--- EXTRACTED ENTRIES Enclosed Below ---

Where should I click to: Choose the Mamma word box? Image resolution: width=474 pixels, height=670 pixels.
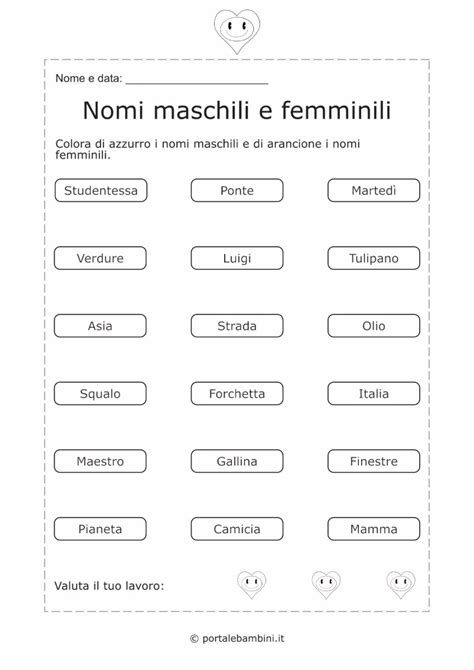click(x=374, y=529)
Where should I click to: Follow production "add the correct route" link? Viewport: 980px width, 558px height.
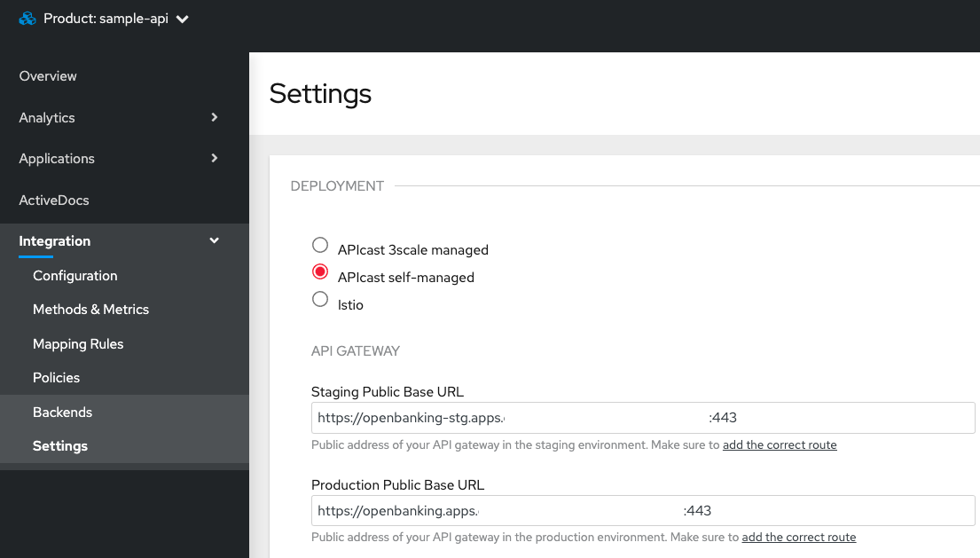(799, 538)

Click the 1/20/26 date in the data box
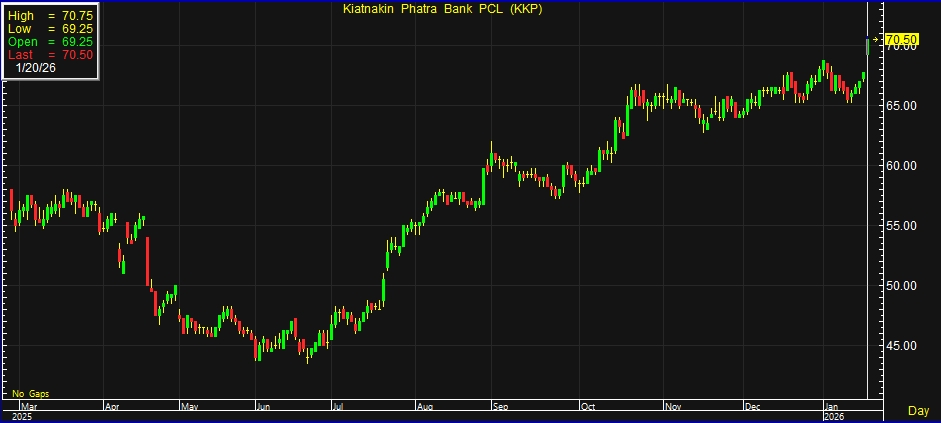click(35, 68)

--- End of Enclosed EXTRACTED ENTRIES ---
--- EXTRACTED ENTRIES Enclosed Below ---

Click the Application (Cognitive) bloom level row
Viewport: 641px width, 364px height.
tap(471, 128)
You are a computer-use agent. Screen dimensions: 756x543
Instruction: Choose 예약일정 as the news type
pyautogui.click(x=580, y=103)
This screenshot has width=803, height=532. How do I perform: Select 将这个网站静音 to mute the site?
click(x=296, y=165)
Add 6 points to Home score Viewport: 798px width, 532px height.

--- End of Enclosed EXTRACTED ENTRIES ---

== EXERCISE OBJECTIVE ==
Would you retype the lines above from the one with "Instruction: Choose 예약일정 as the news type" down to the one with "Add 6 points", word for word, both ends included and no other lines?

== FINAL ANSWER ==
Instruction: Choose 예약일정 as the news type
pyautogui.click(x=580, y=103)
This screenshot has width=803, height=532. How do I perform: Select 将这个网站静音 to mute the site?
click(x=296, y=165)
Add 6 points to Home score Viewport: 798px width, 532px height.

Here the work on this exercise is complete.